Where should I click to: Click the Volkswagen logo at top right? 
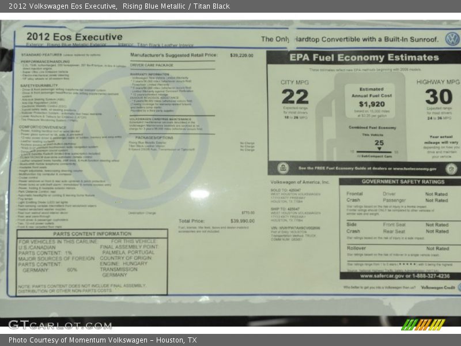452,39
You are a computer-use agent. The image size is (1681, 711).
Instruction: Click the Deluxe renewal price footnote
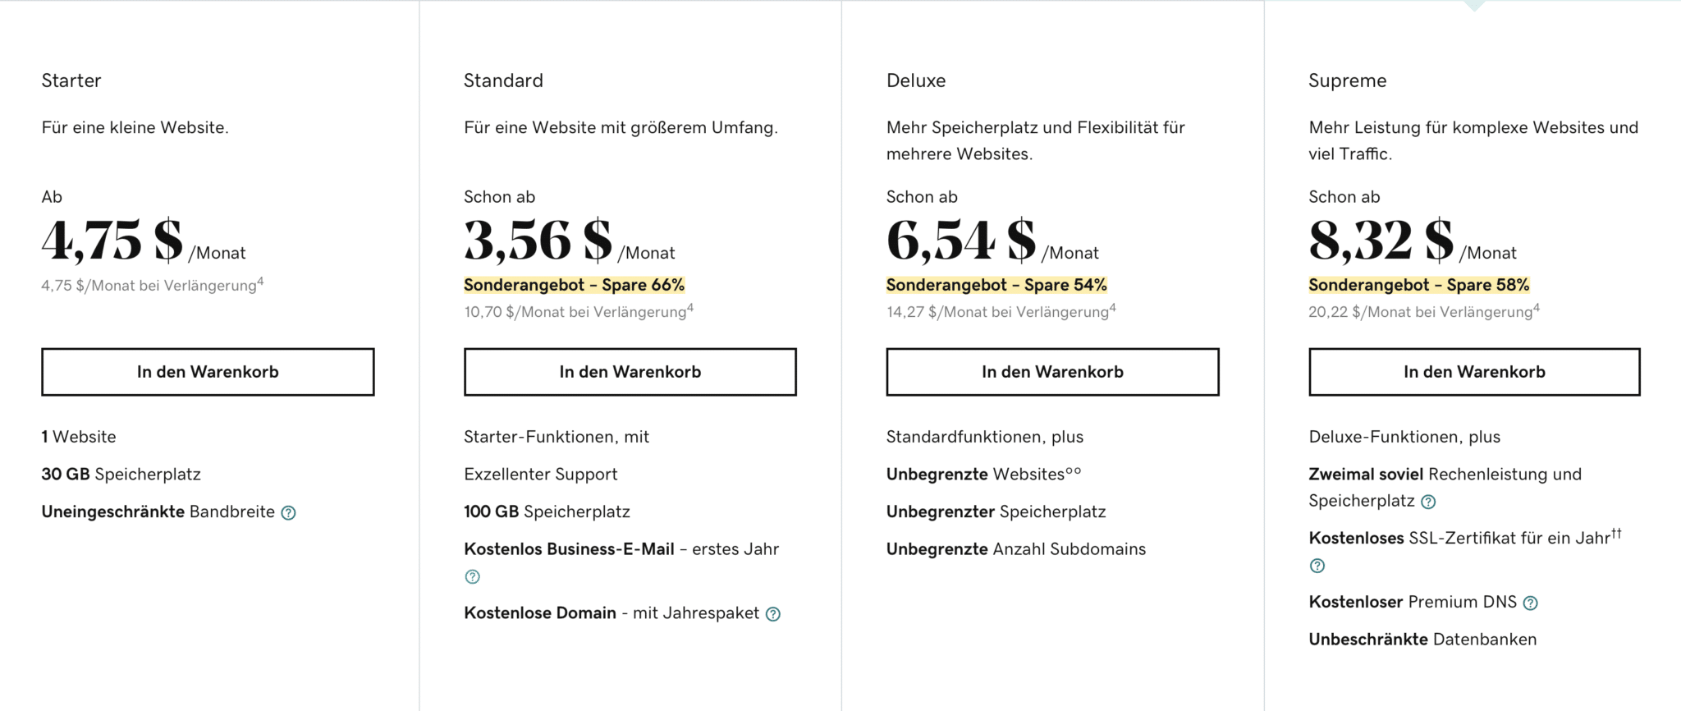1113,308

_Your assignment_
Return the listing verbatim, pictures omitted.

_Output_
Where should I click to: Click the Volkswagen logo at top right? 
452,39
You are a computer-use agent. The image size is (1681, 711).
Instruction: Click the Deluxe renewal price footnote
1113,308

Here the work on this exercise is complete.